[TASK INSTRUCTIONS] Copy out word for word every row from the start of the rows through the one containing "coord(137,598)", with both ends included.

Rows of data
____________________

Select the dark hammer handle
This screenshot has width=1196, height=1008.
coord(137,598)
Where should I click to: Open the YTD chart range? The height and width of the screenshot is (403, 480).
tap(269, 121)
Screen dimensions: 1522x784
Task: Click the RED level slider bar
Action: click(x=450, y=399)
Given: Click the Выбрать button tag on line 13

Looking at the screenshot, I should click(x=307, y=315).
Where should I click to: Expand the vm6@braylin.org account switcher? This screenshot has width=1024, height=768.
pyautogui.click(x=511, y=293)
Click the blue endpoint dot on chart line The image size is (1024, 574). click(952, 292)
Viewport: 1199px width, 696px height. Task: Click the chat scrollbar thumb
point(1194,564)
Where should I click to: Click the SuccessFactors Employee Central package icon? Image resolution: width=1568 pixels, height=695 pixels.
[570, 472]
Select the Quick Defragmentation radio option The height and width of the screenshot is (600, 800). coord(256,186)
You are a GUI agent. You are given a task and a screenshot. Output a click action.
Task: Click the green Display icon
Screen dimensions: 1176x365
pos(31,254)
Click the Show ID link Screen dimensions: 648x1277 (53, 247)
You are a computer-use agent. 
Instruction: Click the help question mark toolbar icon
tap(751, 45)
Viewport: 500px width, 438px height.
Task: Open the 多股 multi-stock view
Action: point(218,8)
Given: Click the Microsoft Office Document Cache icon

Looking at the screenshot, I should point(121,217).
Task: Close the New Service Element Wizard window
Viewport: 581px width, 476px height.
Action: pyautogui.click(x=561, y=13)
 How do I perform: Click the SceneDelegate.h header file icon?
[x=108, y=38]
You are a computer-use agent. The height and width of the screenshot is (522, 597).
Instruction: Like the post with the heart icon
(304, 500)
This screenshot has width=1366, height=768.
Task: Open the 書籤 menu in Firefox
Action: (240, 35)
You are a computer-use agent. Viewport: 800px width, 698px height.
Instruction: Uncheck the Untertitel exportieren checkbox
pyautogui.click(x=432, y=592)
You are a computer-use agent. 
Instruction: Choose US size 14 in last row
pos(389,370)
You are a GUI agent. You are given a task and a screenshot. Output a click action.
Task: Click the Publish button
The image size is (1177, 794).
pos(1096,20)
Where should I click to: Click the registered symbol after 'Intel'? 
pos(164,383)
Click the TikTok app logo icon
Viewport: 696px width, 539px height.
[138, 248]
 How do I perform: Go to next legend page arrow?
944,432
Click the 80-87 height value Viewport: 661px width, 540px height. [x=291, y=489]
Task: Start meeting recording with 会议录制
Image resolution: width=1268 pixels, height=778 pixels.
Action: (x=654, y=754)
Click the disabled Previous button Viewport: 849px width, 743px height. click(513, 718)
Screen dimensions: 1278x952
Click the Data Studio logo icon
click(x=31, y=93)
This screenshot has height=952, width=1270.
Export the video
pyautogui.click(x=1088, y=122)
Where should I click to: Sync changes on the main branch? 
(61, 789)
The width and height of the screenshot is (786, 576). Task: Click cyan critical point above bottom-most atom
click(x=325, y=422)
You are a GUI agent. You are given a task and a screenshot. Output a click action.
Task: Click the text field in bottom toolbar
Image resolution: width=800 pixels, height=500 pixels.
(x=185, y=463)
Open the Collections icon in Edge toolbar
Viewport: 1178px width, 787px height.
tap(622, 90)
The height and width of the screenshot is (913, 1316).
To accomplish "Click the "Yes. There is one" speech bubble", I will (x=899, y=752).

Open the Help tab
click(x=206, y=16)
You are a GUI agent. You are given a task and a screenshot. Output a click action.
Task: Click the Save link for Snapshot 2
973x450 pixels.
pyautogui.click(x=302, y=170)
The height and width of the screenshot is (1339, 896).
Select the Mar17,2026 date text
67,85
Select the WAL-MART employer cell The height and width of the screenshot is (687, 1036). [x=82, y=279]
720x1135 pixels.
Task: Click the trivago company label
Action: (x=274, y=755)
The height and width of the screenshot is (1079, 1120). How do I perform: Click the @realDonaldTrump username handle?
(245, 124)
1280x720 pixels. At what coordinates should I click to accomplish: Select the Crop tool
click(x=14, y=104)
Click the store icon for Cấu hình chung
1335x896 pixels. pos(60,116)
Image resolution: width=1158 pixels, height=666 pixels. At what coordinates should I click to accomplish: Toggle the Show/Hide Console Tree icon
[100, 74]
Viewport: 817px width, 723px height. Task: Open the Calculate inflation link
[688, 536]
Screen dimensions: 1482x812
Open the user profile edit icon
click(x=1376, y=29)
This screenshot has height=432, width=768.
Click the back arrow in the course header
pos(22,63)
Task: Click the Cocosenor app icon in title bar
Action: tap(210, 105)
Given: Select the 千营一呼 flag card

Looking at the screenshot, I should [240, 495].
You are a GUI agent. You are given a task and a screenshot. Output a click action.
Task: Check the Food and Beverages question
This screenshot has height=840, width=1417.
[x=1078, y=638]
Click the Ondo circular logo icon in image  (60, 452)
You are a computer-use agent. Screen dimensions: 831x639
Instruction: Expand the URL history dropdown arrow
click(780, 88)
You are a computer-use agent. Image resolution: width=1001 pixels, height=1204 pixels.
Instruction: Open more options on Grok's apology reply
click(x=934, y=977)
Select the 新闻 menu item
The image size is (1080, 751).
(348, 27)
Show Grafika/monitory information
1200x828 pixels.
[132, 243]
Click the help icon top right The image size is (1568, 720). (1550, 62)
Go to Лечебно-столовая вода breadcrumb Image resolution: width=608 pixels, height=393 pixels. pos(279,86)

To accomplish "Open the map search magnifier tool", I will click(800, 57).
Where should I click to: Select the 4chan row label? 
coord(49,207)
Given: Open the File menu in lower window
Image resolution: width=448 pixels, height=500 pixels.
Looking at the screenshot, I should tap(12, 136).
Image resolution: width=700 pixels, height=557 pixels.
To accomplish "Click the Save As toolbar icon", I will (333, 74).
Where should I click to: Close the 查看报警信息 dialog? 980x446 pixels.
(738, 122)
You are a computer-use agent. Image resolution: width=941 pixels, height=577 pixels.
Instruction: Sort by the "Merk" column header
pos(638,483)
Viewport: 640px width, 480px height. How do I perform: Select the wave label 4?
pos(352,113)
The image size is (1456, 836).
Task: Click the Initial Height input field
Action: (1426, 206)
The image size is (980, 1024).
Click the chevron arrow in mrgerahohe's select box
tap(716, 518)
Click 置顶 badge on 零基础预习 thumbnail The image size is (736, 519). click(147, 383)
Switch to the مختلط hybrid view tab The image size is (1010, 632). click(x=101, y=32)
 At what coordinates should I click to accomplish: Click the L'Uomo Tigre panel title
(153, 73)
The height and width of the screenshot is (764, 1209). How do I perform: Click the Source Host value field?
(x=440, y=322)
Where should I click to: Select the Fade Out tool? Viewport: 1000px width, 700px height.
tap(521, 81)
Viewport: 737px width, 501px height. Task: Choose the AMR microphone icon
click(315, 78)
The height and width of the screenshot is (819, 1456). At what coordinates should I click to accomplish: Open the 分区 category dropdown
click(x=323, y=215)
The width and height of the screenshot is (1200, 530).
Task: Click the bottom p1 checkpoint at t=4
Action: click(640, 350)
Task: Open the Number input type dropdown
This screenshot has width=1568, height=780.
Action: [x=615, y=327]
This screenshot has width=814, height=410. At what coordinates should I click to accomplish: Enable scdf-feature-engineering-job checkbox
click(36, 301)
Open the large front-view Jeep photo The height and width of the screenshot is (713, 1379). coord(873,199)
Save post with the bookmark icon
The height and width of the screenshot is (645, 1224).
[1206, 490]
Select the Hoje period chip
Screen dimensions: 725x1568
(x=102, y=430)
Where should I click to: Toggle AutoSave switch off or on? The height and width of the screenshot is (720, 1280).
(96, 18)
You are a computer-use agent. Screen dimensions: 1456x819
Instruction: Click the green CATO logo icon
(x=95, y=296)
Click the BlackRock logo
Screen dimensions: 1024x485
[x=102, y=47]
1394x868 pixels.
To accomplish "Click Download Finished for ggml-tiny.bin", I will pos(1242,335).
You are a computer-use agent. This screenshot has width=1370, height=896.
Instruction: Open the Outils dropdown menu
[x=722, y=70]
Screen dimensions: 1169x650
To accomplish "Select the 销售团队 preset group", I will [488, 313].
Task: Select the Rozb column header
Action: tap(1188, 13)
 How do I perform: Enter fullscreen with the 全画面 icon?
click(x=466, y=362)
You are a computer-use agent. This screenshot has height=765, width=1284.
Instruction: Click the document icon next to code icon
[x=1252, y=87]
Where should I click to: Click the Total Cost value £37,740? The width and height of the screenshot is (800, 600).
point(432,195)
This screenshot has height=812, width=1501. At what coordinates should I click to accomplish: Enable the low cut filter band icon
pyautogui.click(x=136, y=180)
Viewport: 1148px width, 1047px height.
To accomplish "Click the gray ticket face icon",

____________________

[RESPONSE]
Select the dark hammer handle
This screenshot has width=1196, height=1008.
coord(137,598)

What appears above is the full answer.